- [WHAT YOU NEED TO DO]
Could you please write out each line of the records exactly, minus the pictures?

(Data extracted from a collection)
-- Opening Marker --
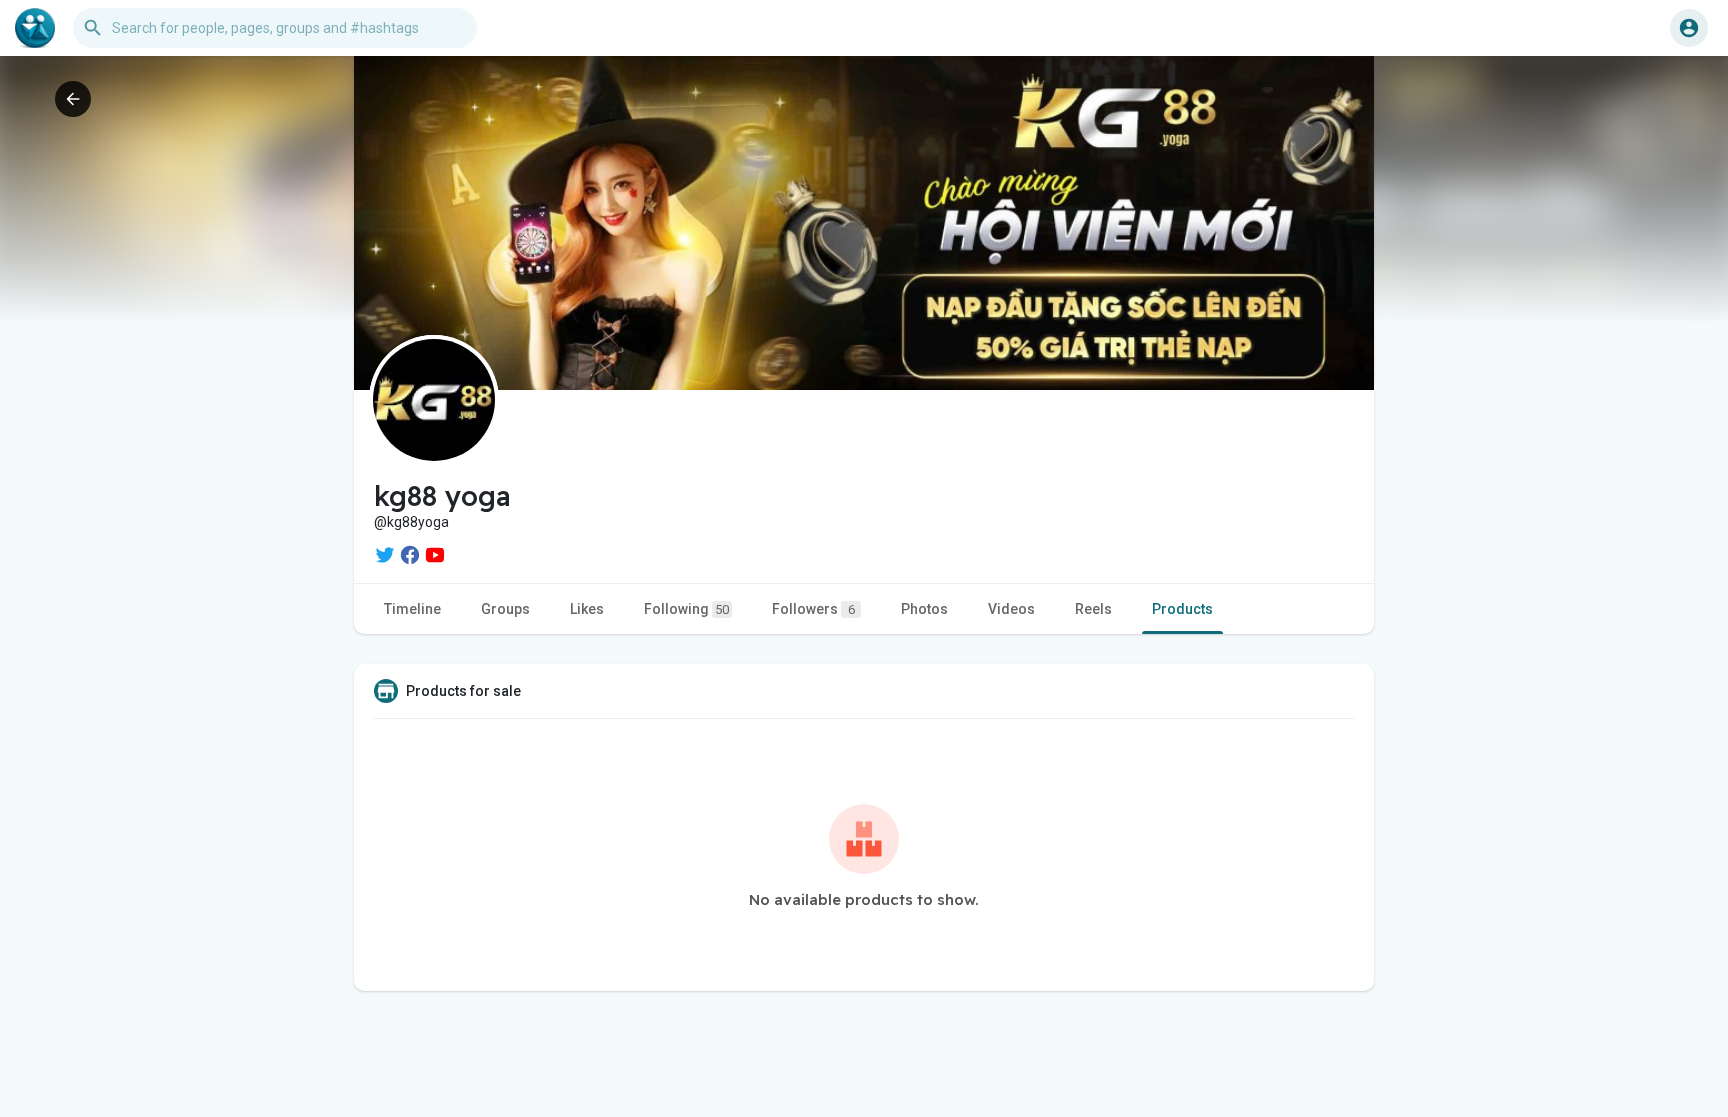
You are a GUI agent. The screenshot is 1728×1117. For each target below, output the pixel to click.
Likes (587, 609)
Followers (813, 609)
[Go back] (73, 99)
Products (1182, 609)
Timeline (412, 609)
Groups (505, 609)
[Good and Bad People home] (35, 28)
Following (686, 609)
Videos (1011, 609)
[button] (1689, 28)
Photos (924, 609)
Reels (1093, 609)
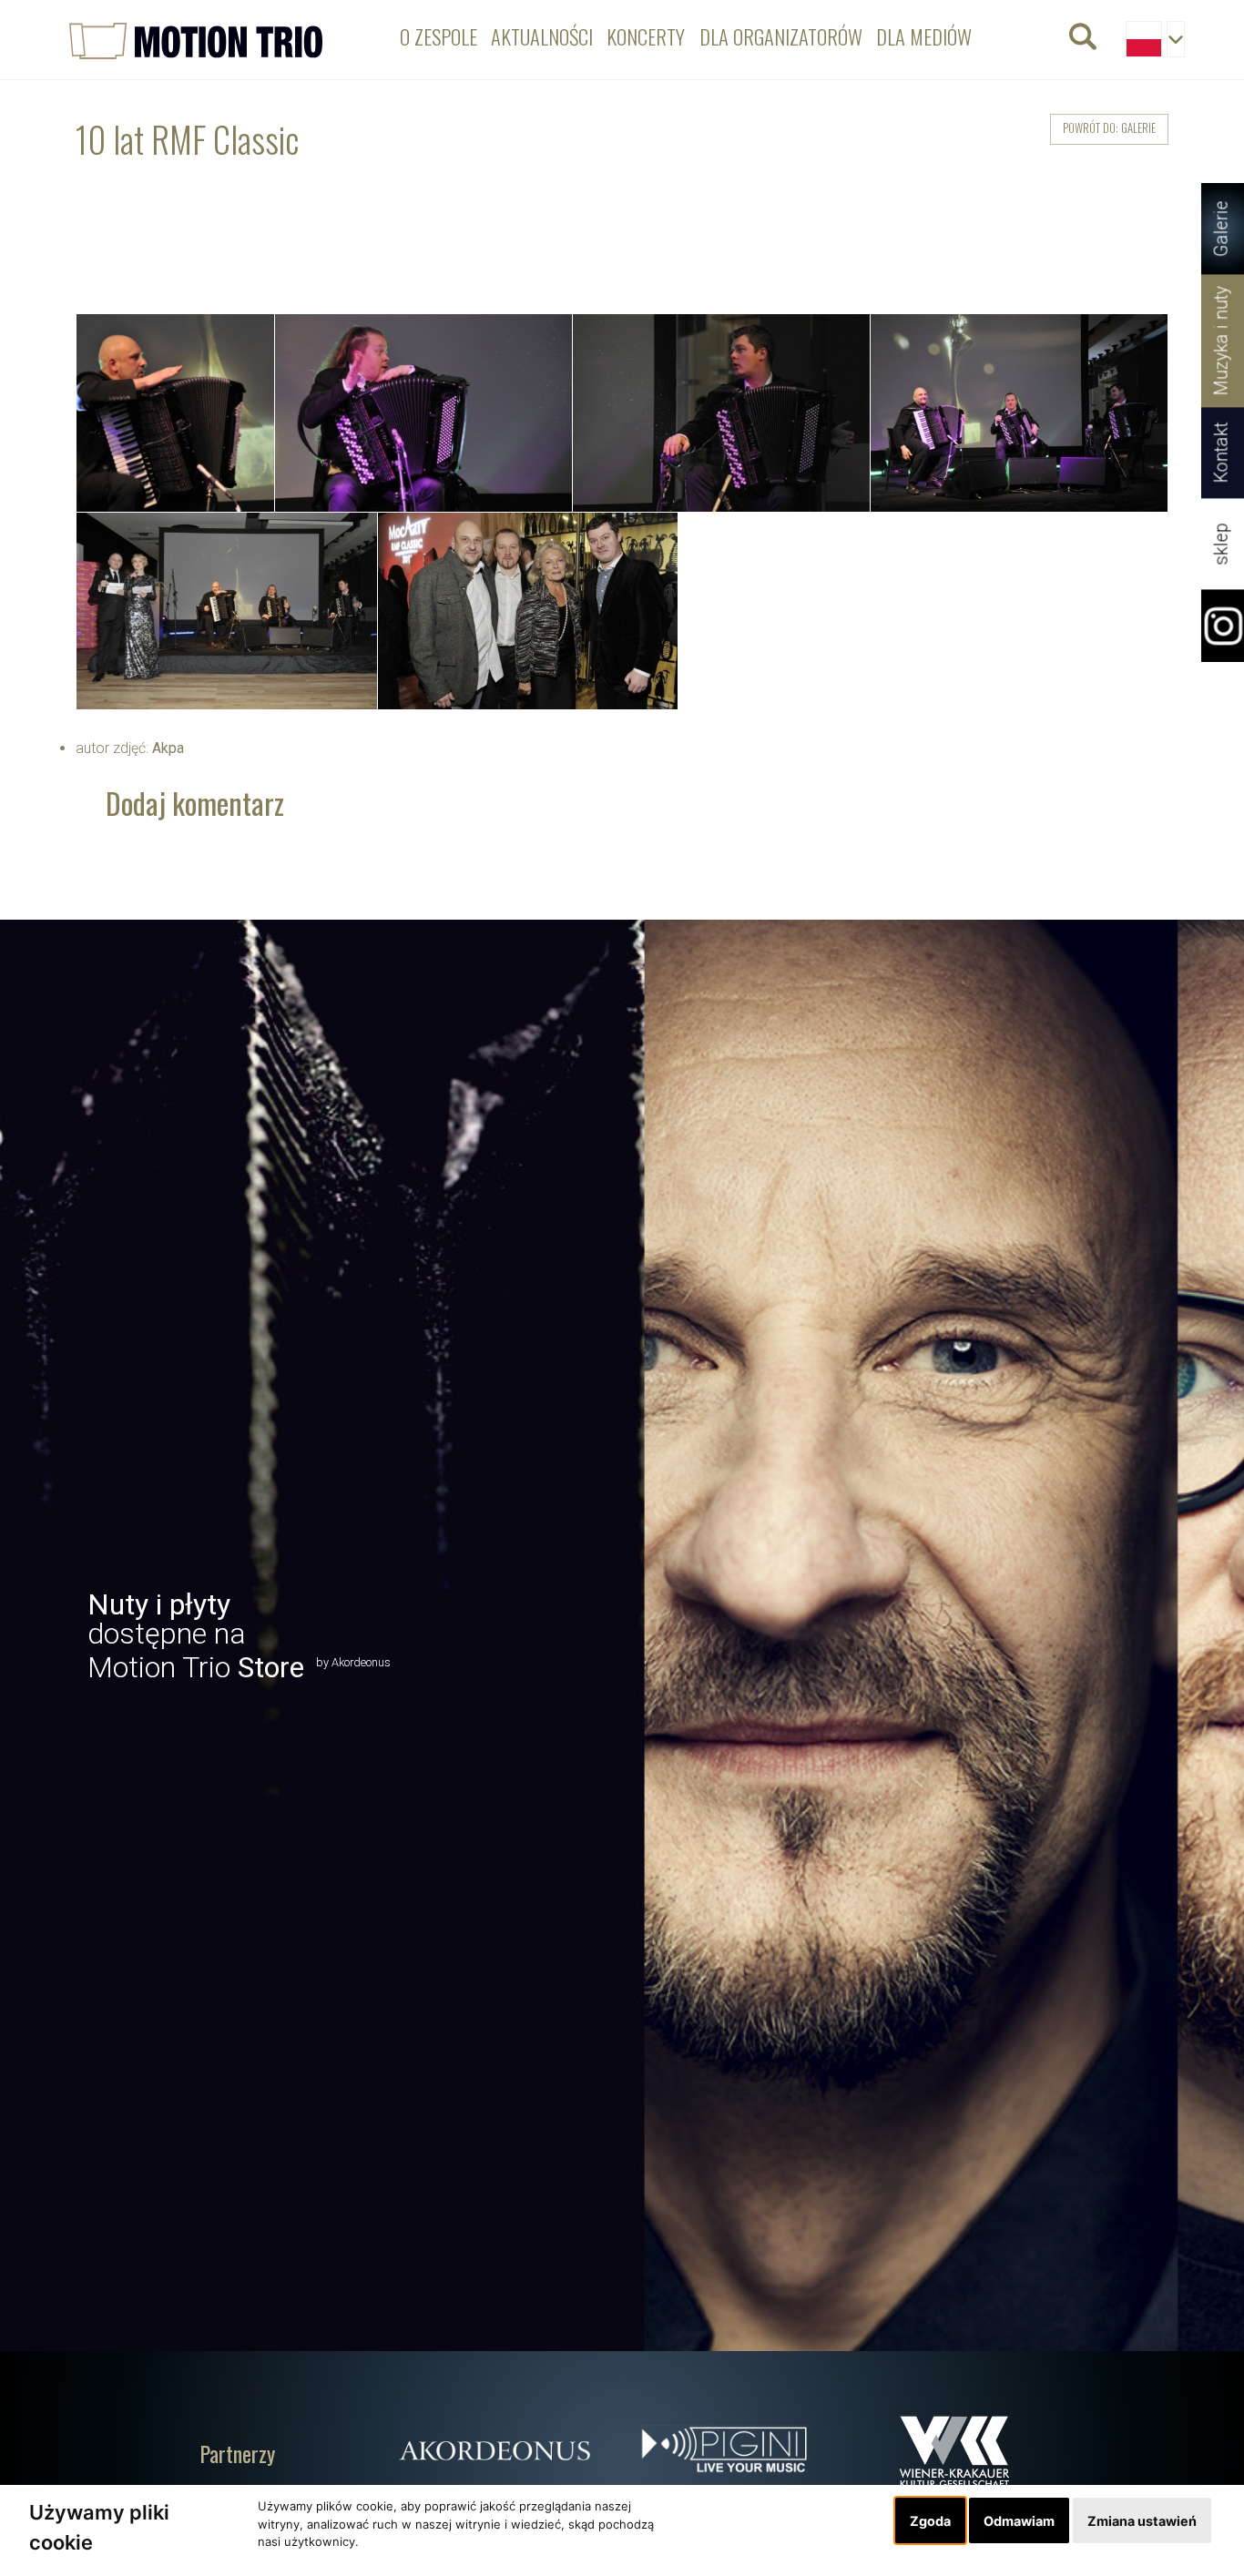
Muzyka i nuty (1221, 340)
-- Closing Marker --
- [RESULT OF THIS EXERCISE]
You are a GUI agent. The screenshot is 1728×1117. For each target below, output the pixel to click.
Likes (587, 609)
Followers (813, 609)
[Go back] (73, 99)
Products (1182, 609)
Timeline (412, 609)
Groups (505, 609)
[Good and Bad People home] (35, 28)
Following (686, 609)
Videos (1011, 609)
[button] (1689, 28)
Photos (924, 609)
Reels (1093, 609)
Muzyka i nuty (1221, 340)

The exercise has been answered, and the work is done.